Monthly family magazine in Sweden (1924–2006)

Vår bostad (Swedish: Our Dwelling) was a monthly family magazine published in Stockholm, Sweden, between 1924 and 2006.

==History and profile==
Vår bostad was started in 1924. Between 1935 and early 1937 the title of the magazine was Hus och Härd. The magazine was jointly owned by the Swedish tenant organizations, HSB (Tenant Owners Cooperation) and Hyresgästernas Riksförbund. It was sent to the members of the organizations. The magazine, based in Stockholm, was published by Hyresgästernas Förlag on a monthly basis.

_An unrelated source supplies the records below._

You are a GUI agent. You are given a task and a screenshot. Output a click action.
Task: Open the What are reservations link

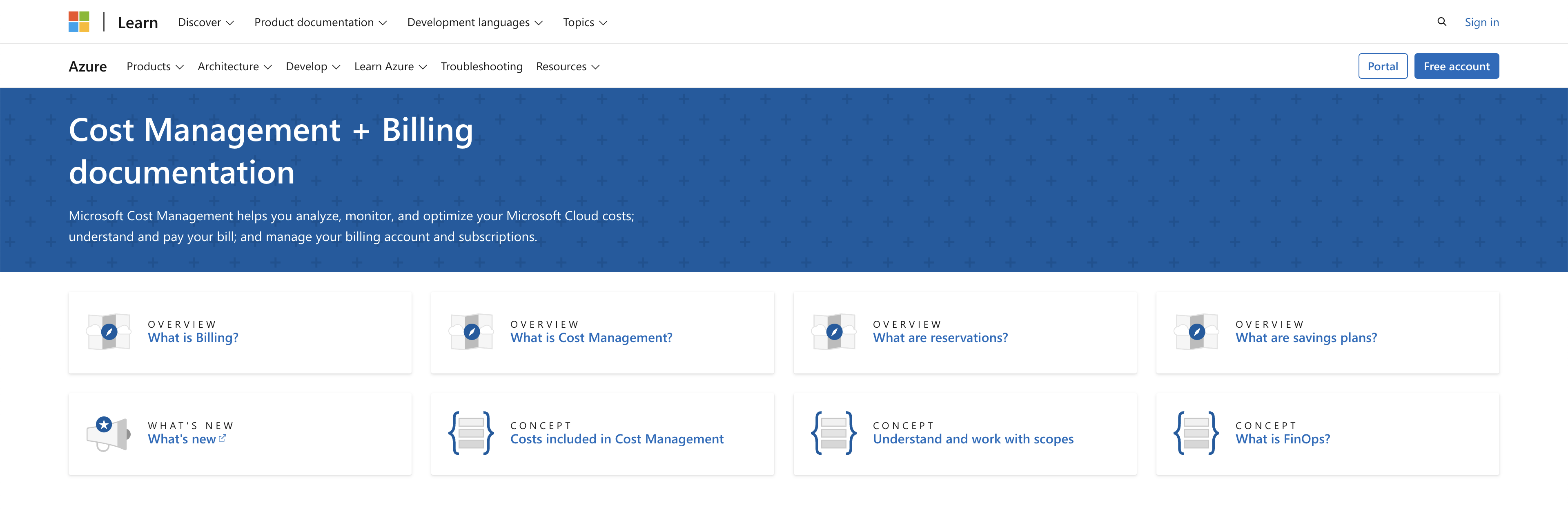940,338
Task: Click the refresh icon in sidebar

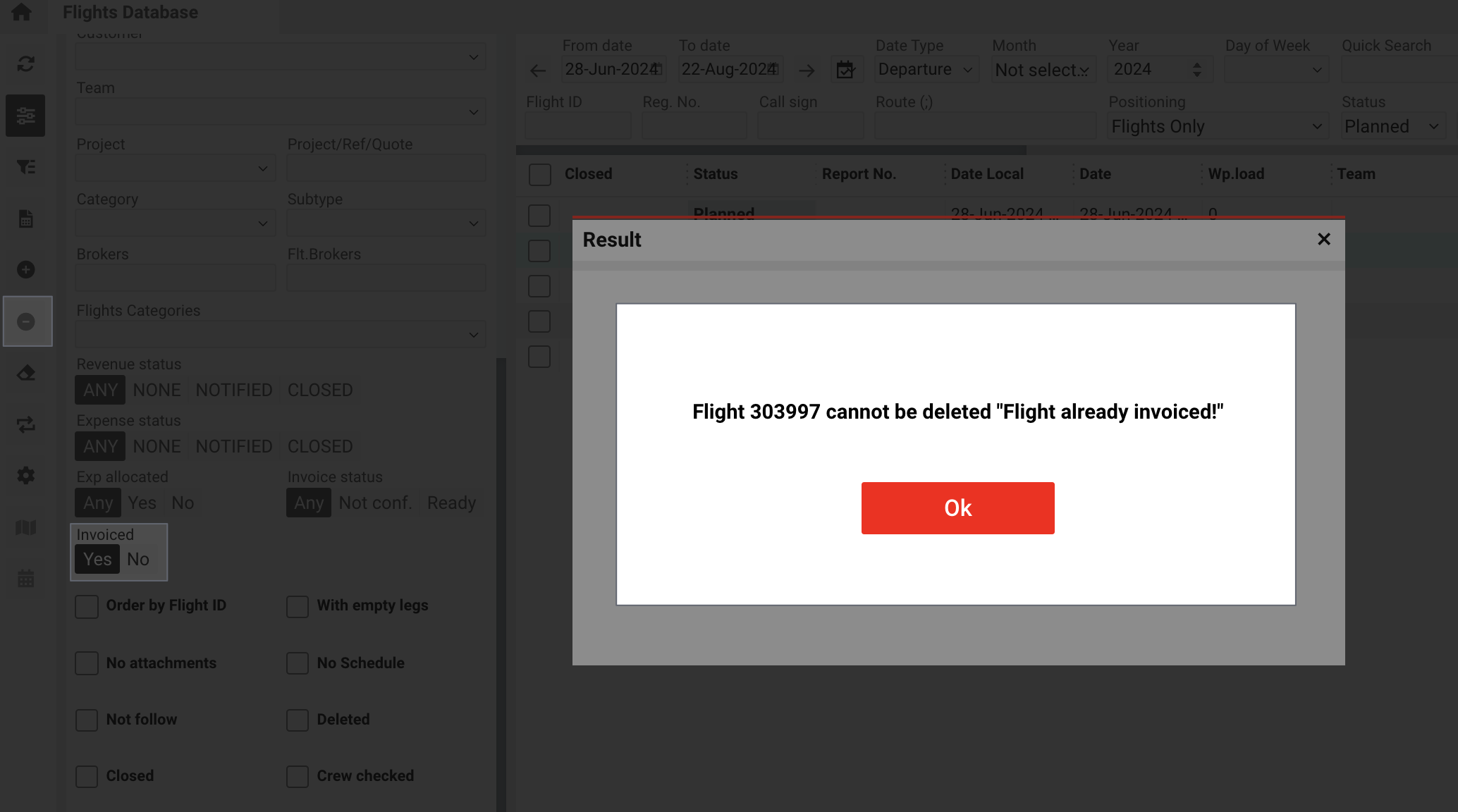Action: (x=26, y=64)
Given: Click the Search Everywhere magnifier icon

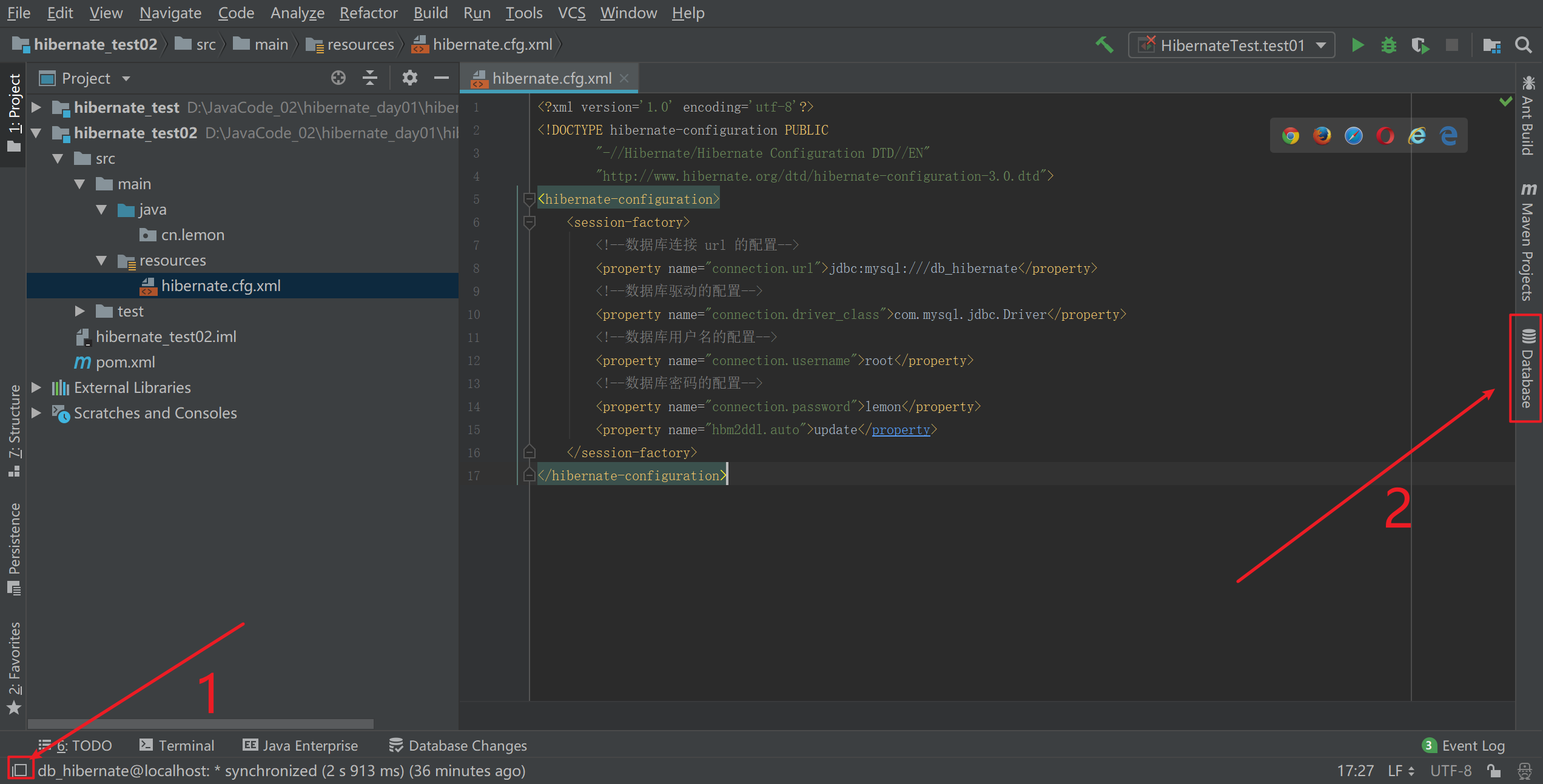Looking at the screenshot, I should (1523, 45).
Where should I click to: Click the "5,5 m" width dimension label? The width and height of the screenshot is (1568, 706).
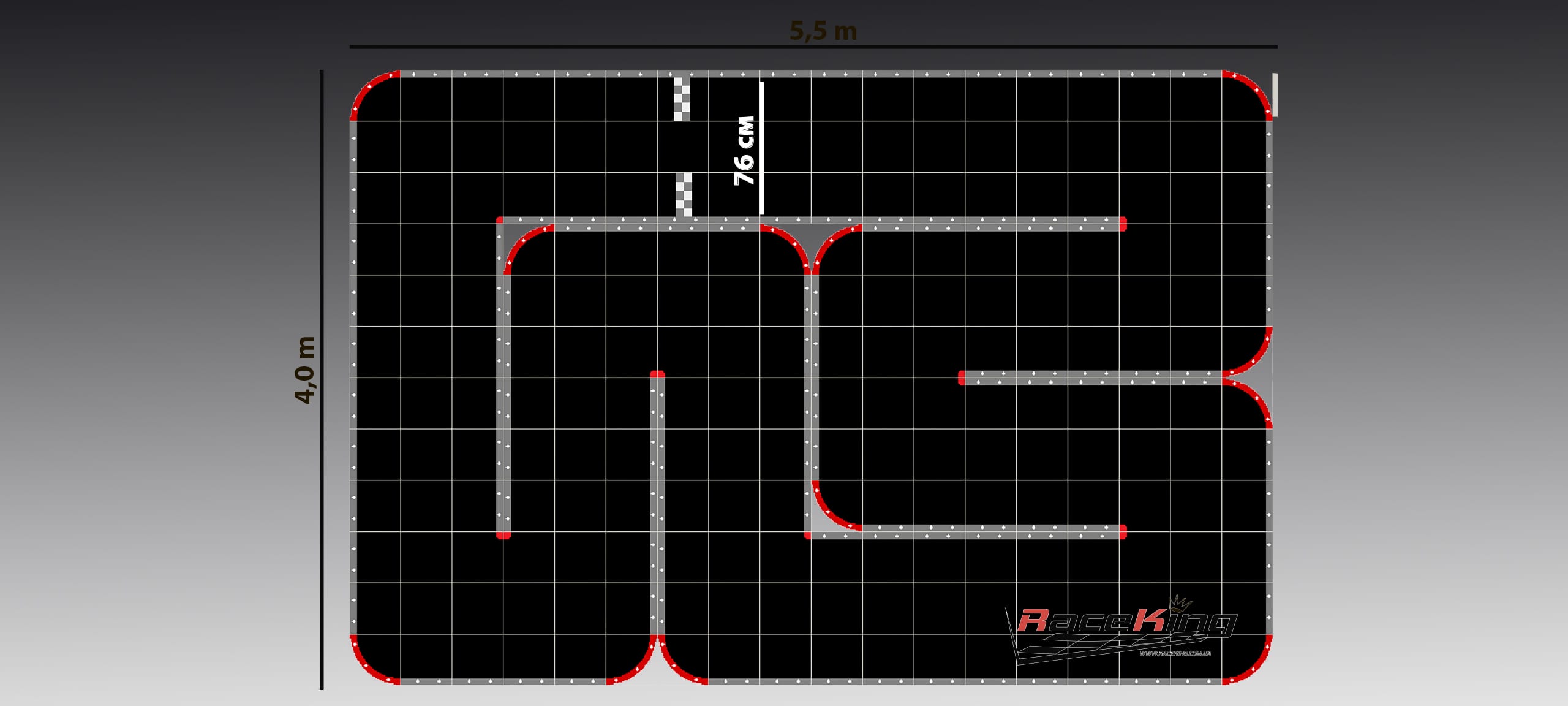tap(823, 31)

Swedish social democrat politician Ulla Lindström was the long-term editor-in-chief of Vår bostad which she held between 1937 and 1946. Ulrica Ambjörn also served as the editor-in-chief of the magazine, which ceased publication in 2006.

==Circulation==
In 2001 Vår bostad had a circulation of 972,000 copies. It was the second most read magazine in Sweden in 2005. The circulation of the magazine was 934,000 copies in 2006.